A committee headed by eminent economist and former governor of the Reserve Bank of India C. Rangarajan has said salvation of the steadily deteriorating industry lies in a formula under which revenue from sale of sugar and its by-products like ethanol and power is shared between cane growers and factories in 75:25 ratio. What, however, calls for pondering is at current ex-factory prices of sugar, the recommended price sharing formula will leave both constituents high and dry. This then raises the issue of government intervention by way of compensating farmers to the extent that price sharing in difficult years doesn’t cover cane growing costs plus fair margin for growers. In this context, the Thai model of administering price sharing calls for New Delhi’s consideration. Thailand is incidentally the world’s second-largest exporter of sugar.

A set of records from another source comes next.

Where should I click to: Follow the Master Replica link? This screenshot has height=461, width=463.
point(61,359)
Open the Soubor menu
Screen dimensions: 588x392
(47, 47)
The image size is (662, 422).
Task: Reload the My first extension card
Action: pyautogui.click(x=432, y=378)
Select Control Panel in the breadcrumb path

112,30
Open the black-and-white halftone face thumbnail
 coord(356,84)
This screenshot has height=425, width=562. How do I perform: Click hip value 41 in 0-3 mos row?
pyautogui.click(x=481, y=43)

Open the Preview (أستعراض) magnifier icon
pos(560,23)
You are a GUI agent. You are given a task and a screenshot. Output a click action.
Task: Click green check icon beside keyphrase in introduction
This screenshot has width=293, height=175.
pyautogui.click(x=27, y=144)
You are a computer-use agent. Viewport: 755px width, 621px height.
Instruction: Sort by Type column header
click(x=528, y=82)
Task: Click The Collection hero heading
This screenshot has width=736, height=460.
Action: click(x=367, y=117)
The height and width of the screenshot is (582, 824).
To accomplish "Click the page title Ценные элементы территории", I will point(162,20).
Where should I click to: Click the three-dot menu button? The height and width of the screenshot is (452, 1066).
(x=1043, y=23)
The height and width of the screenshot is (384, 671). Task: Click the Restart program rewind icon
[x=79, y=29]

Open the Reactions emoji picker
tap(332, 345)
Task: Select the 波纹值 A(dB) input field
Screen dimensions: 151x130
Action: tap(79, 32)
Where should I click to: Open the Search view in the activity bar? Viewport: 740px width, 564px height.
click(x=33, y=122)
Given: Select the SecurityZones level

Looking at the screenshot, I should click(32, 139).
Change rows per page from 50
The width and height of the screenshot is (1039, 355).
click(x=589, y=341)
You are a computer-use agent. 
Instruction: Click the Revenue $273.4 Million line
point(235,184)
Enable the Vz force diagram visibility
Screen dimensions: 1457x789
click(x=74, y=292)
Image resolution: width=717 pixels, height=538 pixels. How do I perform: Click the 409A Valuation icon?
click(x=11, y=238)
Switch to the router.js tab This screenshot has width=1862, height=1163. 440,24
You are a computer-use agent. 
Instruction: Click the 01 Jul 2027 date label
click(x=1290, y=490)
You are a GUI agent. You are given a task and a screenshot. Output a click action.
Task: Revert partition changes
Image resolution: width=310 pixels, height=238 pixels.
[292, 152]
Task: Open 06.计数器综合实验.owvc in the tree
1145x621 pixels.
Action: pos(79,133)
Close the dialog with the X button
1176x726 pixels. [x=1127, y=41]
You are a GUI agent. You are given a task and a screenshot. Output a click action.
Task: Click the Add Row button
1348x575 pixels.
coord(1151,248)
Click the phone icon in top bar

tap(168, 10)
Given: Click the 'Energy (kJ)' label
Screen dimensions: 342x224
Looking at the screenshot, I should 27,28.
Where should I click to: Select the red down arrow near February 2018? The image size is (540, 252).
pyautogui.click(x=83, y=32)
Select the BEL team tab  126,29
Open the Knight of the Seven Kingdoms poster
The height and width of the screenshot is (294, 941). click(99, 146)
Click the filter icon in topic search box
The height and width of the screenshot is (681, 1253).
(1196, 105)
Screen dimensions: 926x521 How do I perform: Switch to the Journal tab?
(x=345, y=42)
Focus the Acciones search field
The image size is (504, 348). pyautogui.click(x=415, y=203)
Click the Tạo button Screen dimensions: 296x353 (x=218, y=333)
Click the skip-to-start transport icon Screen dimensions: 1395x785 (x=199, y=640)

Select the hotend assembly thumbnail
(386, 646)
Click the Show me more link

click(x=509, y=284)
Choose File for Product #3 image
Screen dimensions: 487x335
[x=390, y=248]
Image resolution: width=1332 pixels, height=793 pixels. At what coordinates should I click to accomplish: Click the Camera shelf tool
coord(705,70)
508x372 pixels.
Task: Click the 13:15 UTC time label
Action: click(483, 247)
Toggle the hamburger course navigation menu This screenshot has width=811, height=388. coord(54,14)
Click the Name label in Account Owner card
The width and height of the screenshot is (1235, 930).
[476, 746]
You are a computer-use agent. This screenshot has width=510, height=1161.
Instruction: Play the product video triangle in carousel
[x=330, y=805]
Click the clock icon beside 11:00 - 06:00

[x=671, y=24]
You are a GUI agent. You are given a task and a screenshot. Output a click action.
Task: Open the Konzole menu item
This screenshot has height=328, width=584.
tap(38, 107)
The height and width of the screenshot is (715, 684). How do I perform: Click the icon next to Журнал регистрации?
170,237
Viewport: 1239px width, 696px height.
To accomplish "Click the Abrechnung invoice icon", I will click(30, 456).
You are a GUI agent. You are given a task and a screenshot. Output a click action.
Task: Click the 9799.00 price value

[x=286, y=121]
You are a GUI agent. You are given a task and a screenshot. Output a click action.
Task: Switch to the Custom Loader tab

As if bumper sugar production four years in a row resulting in 2014/15 season opening with overflowing stocks of 7.5mt was not enough of a bearish influence, India will be the only exception among major producing countries to lift output from last year’s 24.3mt to 25.5mt or more this time, according to Dhanuka. Intense liquidity crunch resulting from factories not able to recover cane cost from sugar sale is forcing them to sell forward to international traders at “cheaper rates... Exports haven’t yet started. It’s an unviable situation,” says Indian Sugar Mills Association president A.Vellayan. “No wonder as the government is taking an unconscionably long time seeking clarity on sugar stocks and production outlook in the current season, export incentive has remained suspended since October. Overselling by mills in the domestic market and no export shipments happening in the absence of incentive have caused sugar price collapse without the bottom still to be found” says Dhanuka.
USDA’s Beijing bureau says Chinese sugar production will be down by about 1mt to 13.3mt. Reasons cited for production setback are lower sugar prices causing “returns on cane to fall below competing crops like fruits and cassava and damages earlier caused to cane plantings by “less-than-ideal weather and some typhoon damage” in China’s south eastern growing centres. Interestingly even while Chinese sugar use is forecast to rise 4%, the country, according to USDA, may end up importing 3.8mt down 300,000 tonnes year-on-year and the lowest since 2010/11. China has enormous stocks of sugar and by drawing from the inventory, it is going to keep imports in check. The country has decided to maintain the more than a decade-old annual low-tariff sugar import quota at 1.95mt in the current year. Chinese factories are lobbying the government hard for raising the out-of-quota tariff to 60% from the current 50%.